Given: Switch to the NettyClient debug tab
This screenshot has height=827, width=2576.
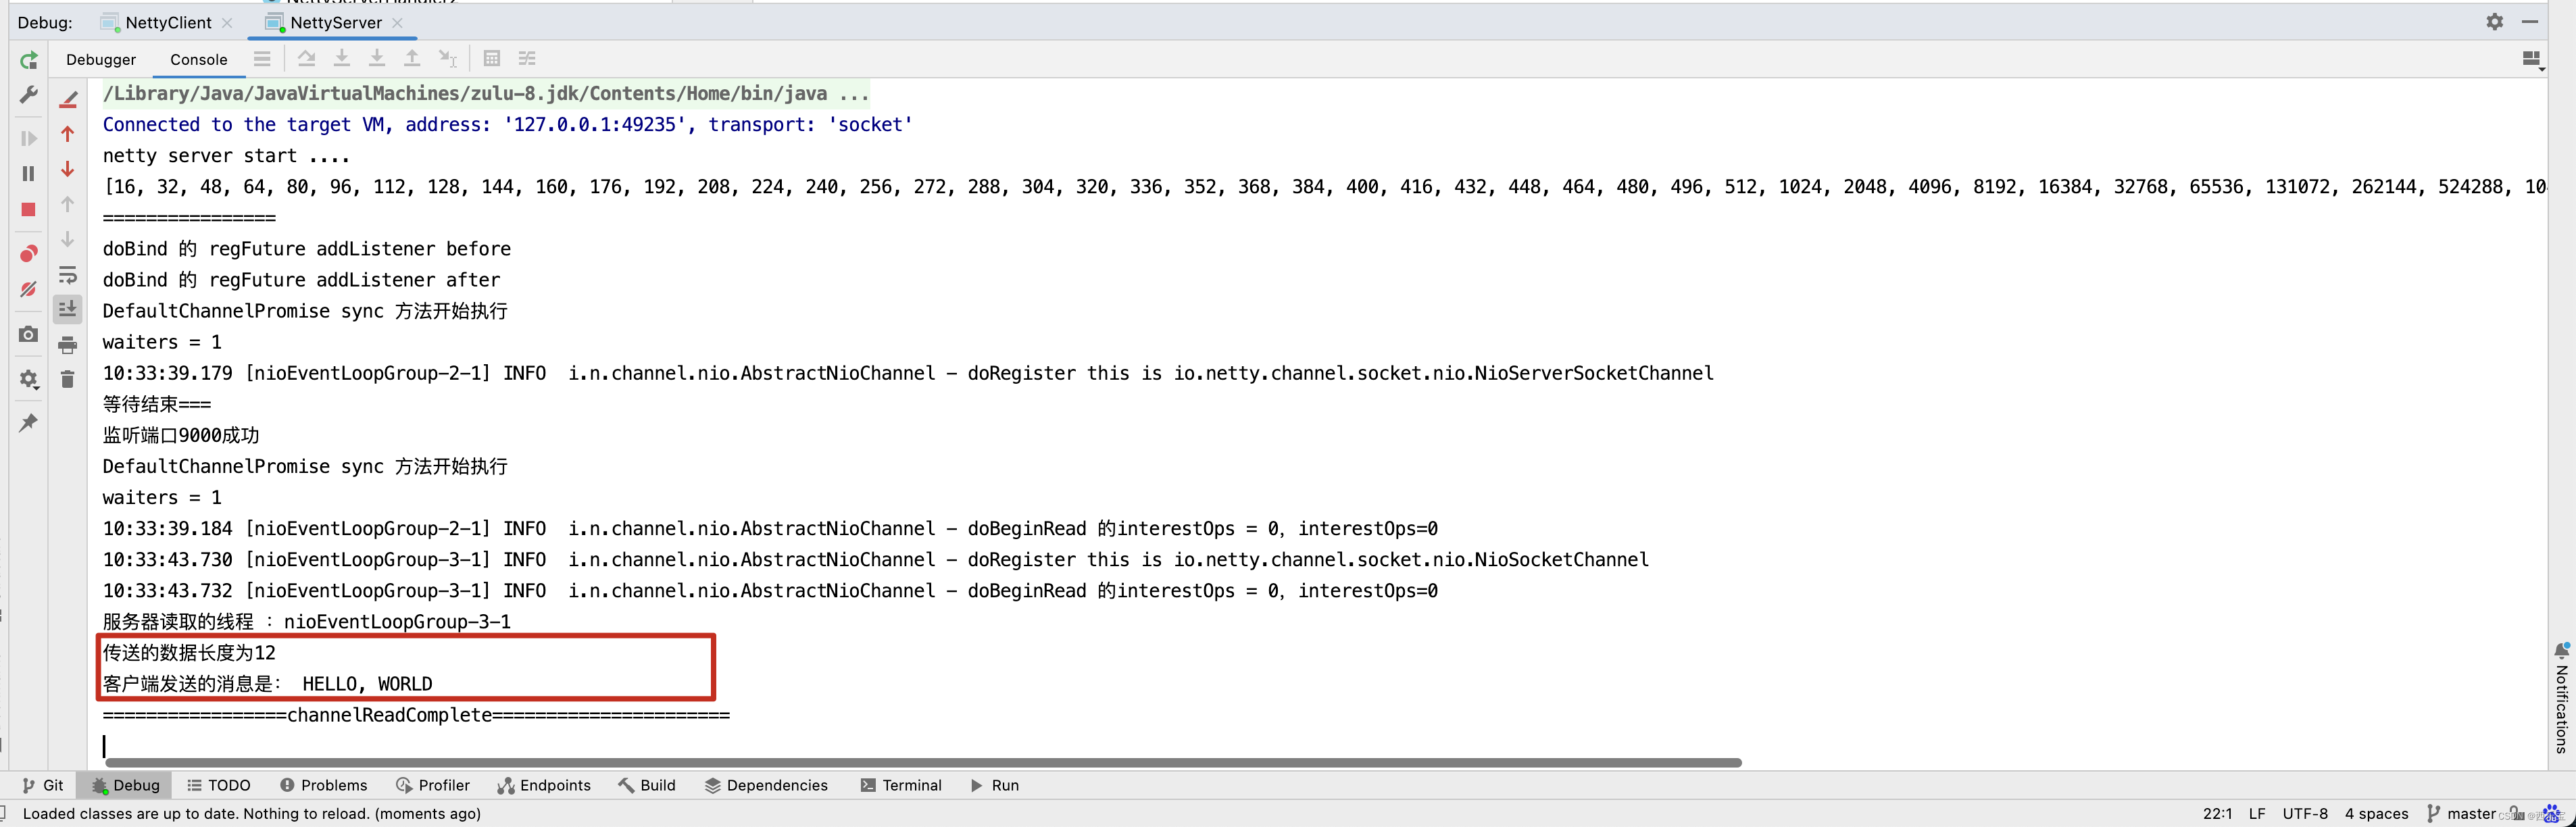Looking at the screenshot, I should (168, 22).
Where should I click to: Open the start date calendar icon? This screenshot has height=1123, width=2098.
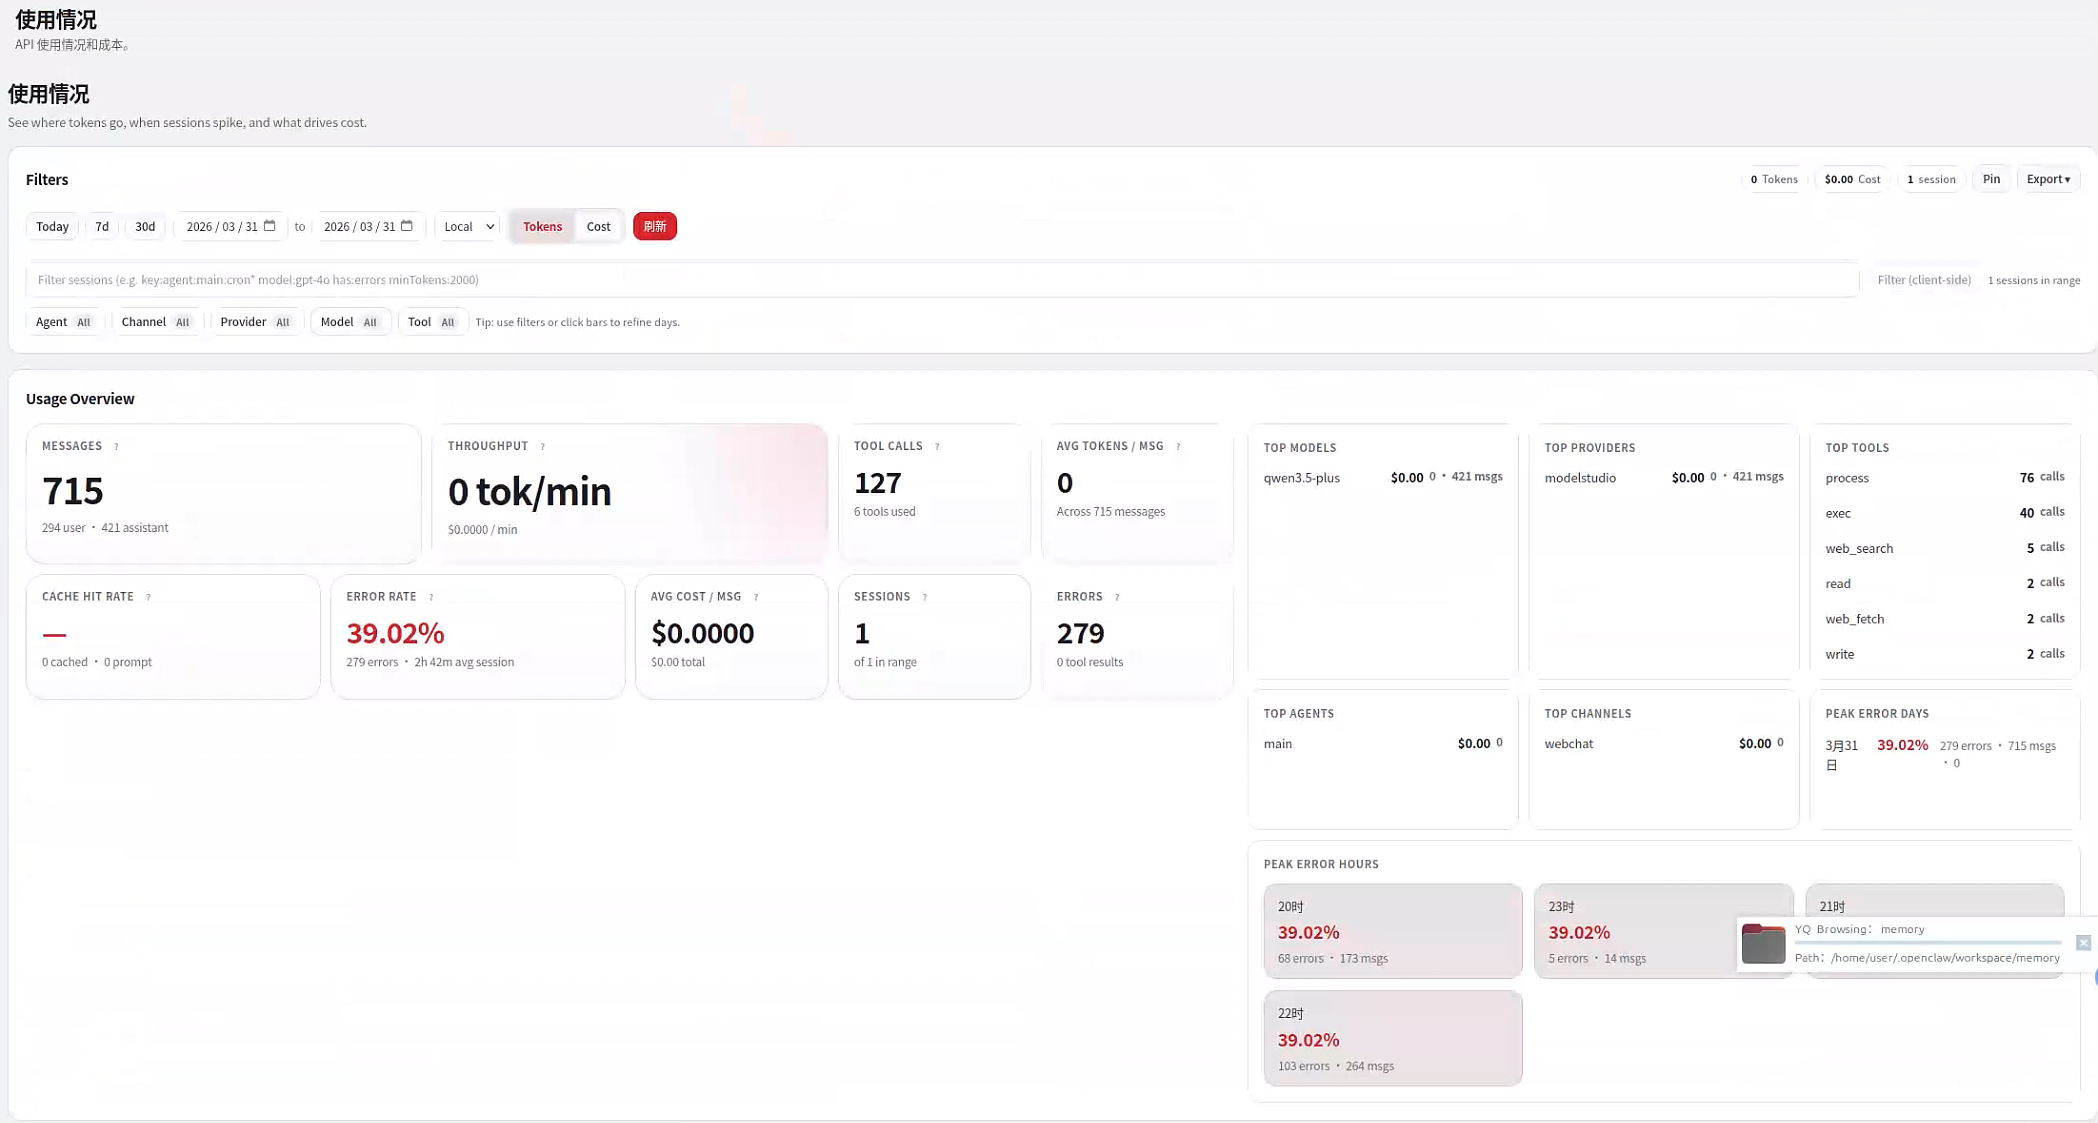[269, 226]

----

▶ **DESCRIPTION OF THE TASK**
Give again exactly the lines from the one holding "This screenshot has height=827, width=2576." to the final line of the records, both ends included; any pictures stay out.

▶ **WRITTEN RESPONSE**
This screenshot has height=827, width=2576.
Looking at the screenshot, I should (168, 22).
Where should I click to: Open the start date calendar icon? This screenshot has height=1123, width=2098.
[269, 226]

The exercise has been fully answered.